There are a few big misconceptions in regards to what meditation really is:
- · First of all, you can’t do it wrong and you can’t be ‘bad’ at it.
- · Second, it doesn’t have to be complicated. You don’t need a totally quiet space, a special cushion, or mala beads. You don’t need to travel to India, find a guru, or consider yourself a spiritual person.
- · Lastly, the biggest misconception of them all is in trying to stop the never ending thought parade in order to arrive at a place of stillness.
Meditation is a process without a finite end-goal. It’s a practice that occurs when we allow subtle sensations to anchor us in the present moment and let ourselves fully settle into our being. This can come from feeling the temperature of the air on our skin, tuning in to the natural rhythm of the breath, being aware of our body, or noticing the support of the ground below.
It’s important to find a comfortable position you can relax in. It doesn’t matter whether it’s a formal cross-legged meditation position, sitting against a wall, or even laying flat on the ground (or a bed) - any position where the bones can settle heavily toward the earth, the muscles can relax, and the breath can become more fluid is good. When we’re positioned in a way that allows the body to relax, then the breath naturally slows, the heart rate slows, and the amount of tension in the body begins to dissipate.

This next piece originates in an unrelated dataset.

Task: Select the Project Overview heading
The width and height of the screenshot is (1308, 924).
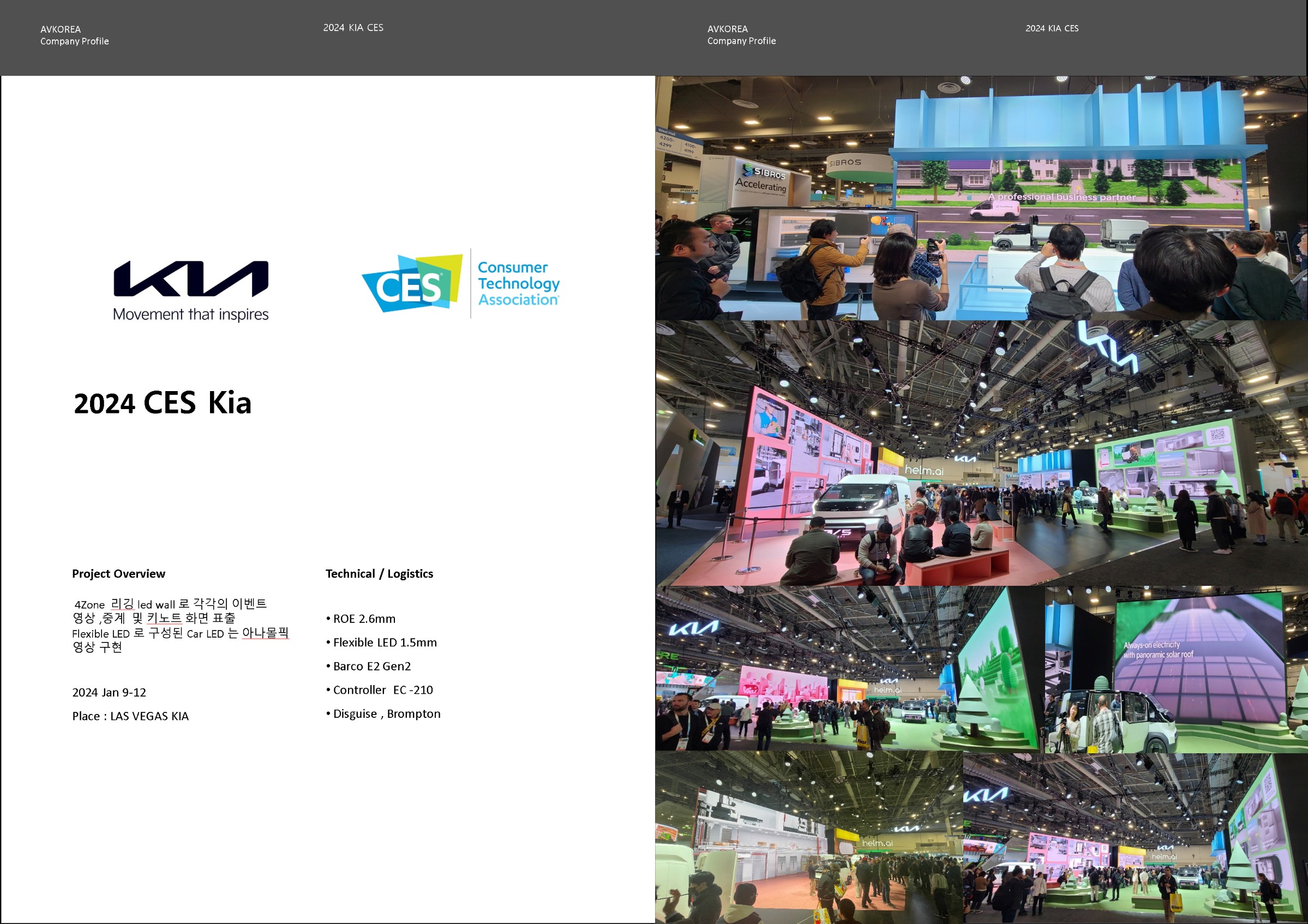Action: (x=118, y=574)
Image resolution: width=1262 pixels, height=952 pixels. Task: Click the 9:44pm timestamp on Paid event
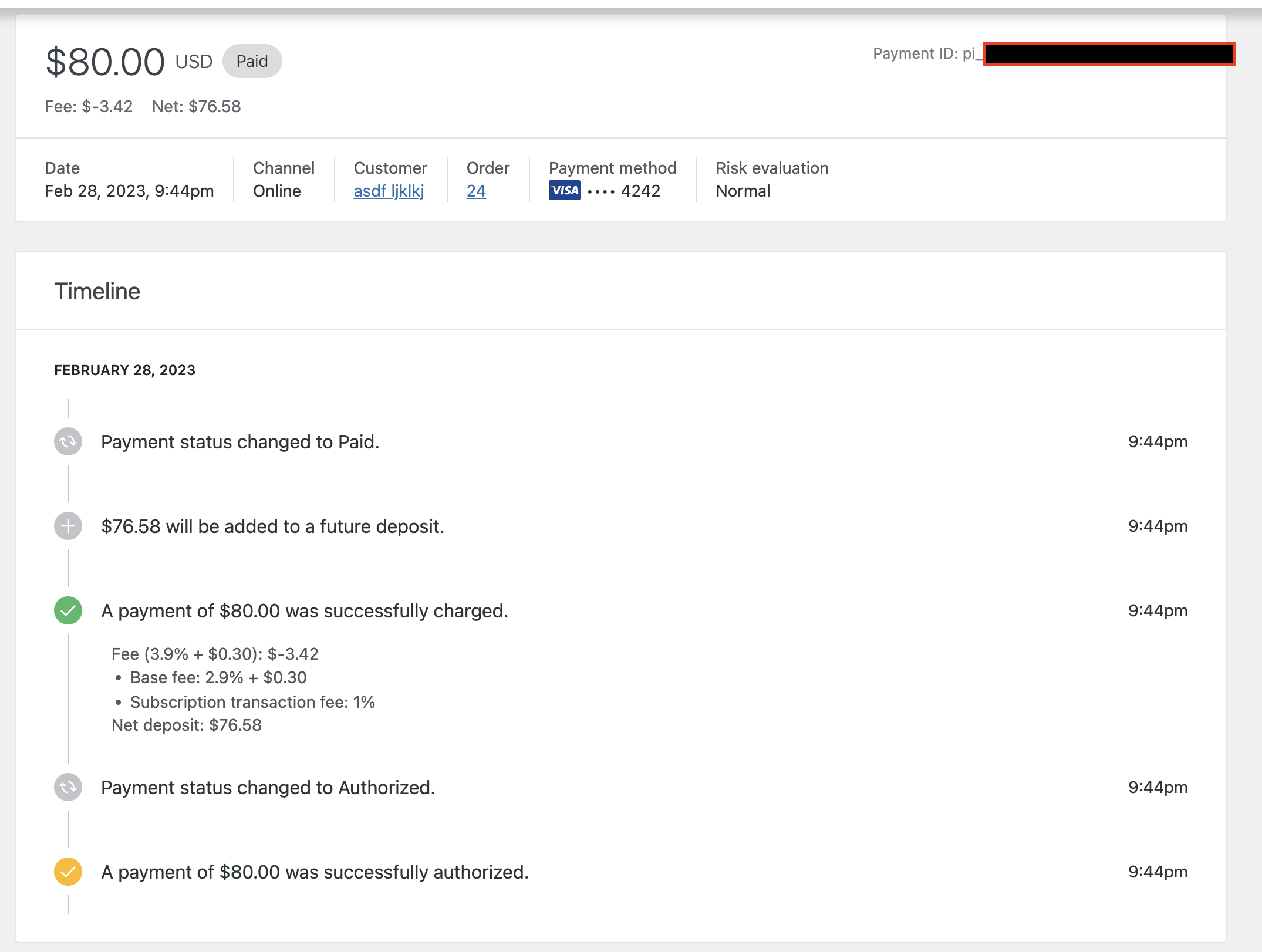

Everything in our awareness can become part of the meditation - from the sound of someone breathing next to us, to the traffic in the street outside (or birds singing if you're lucky), to the tingling in our foot that may be falling asleep if we’re new to the practice. Instead of trying to stop any thoughts, emotions, or sensations from arising and trying to find stillness - meditation occurs when the trying stops. Meditation is a process of allowing everything to be exactly as it is in this very moment. Including every thought, sound, and sensation in both our inner and outer world - but just not getting caught up in it and allowing your attention to wander off. The key is in taking the seat of the observer and witnessing everything that’s occurring from a place of non-judgemental awareness. Notice anything that arises, but do so without attaching any story, reasoning, or judgement toward it.
In taking the seat of the observer, we shift from a state of 'doing' into one of 'being'. Our attention begins to naturally draw inward as we become mindful of our own awareness - moving out of the logical, linear, rational mind and into a state of soft receptivity.
One of the simple secrets of a meditation practice is approaching it with a sense of curiosity and adventure. As every component of this life is momentarily evolving, each time we meditate will be a completely different experience. Therefore, it helps to drop any expectations of how we think it should be, or how we think it should feel, as we curiously explore our inner domain.
As this practice is one of self-inquiry, personal transformation is inclined to effortlessly occur. Since what we share the most with the people is, in fact, our inner state - not only does meditation positively affect our own lives, but it truly benefits everyone around us.
Meditation gently refines our quality of awareness and our ability to listen, as well as cultivating a deeper understanding of who - or, better yet, what - we really are. Meditation doesn’t change the problems in in our lives, but it does change the perspective we approach them with.